Promoters control when and how genes are transcribed. In simple constitutive expression, RNA polymerase activity is mostly set by basal promoter strength. In regulated expression, multiple transcription factors shape initiation through their binding, activity, and effective occupancy, often in a condition-dependent way.

Expression response heatmap from an information-dense promoter array.

How do you design that kind of regulatory complexity from scratch, especially when binding sites can overlap and compete within a short sequence?

I helped develop dense-arrays, an in silico approach that frames this as a nucleotide string-packing problem.
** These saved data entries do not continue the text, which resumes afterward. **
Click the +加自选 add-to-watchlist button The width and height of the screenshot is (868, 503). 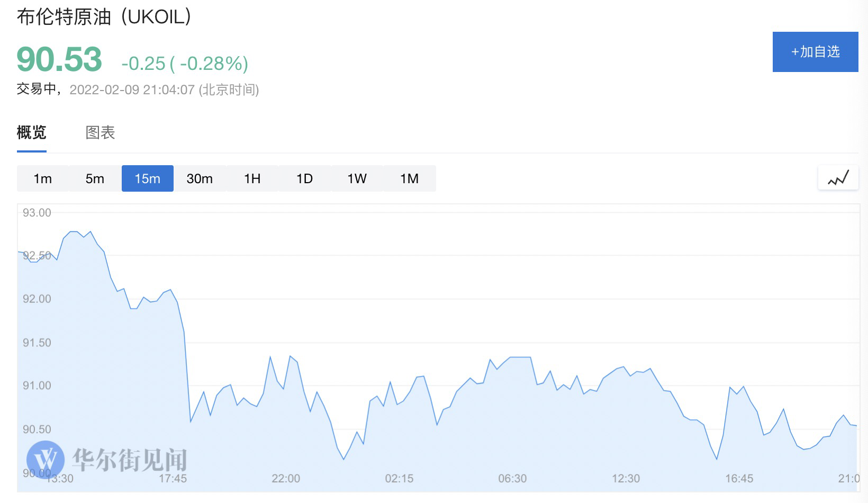pyautogui.click(x=815, y=52)
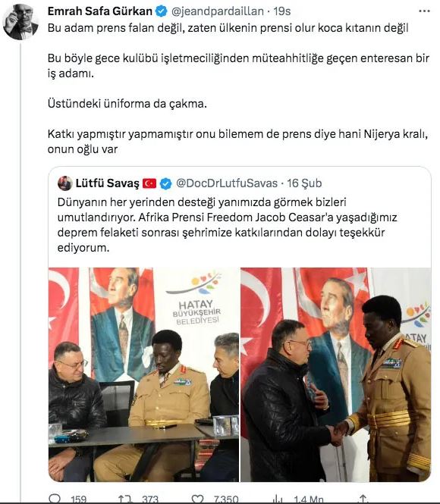Click Lütfü Savaş's blue verified badge

click(165, 183)
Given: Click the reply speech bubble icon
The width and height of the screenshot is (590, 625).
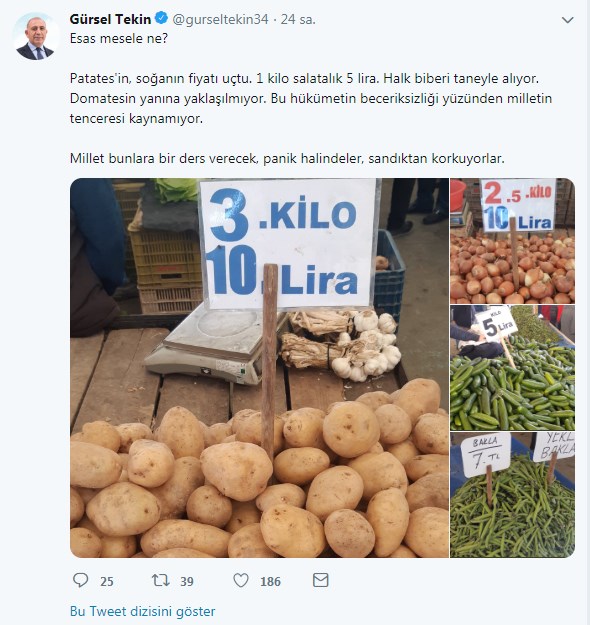Looking at the screenshot, I should point(81,580).
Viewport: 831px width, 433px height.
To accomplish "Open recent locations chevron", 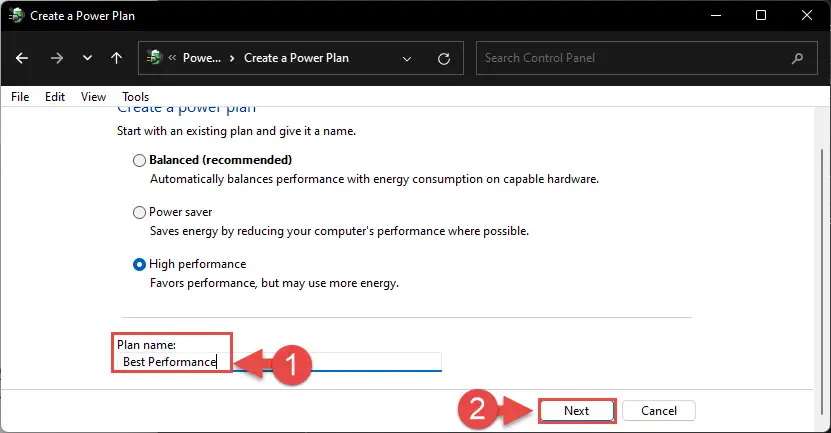I will 87,58.
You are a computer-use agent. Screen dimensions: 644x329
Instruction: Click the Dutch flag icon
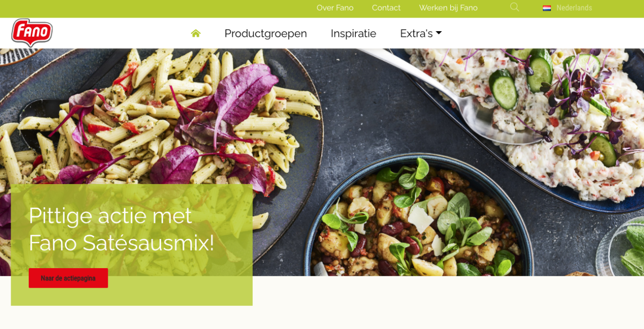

The method packs many DNA–protein binding sites into compact, contiguous arrays by reducing the search to an optimization problem solved with integer linear programming, which makes it practical to generate either diverse libraries or focused constructs without hand-tuning each architecture.

The schematic below explains the generic string-packing principle: many binding sites can be arranged inside a short sequence by treating sequence composition as a constrained graph traversal problem rather than a manual layout exercise.

String-packing schematic for dense binding-site arrays.

The DenseGen showcase then shows this principle as an inspectable generation run, with constrained sequence construction and diagnostics that make trajectory and quality tradeoffs visible.

We then extended the same solver with additional constraints to generate bacterial promoter-like sequences, including fixed-position elements and spacing rules, so the packed arrays could be used directly in promoter design workflows.

Bacterial promoter constraints applied to packed arrays.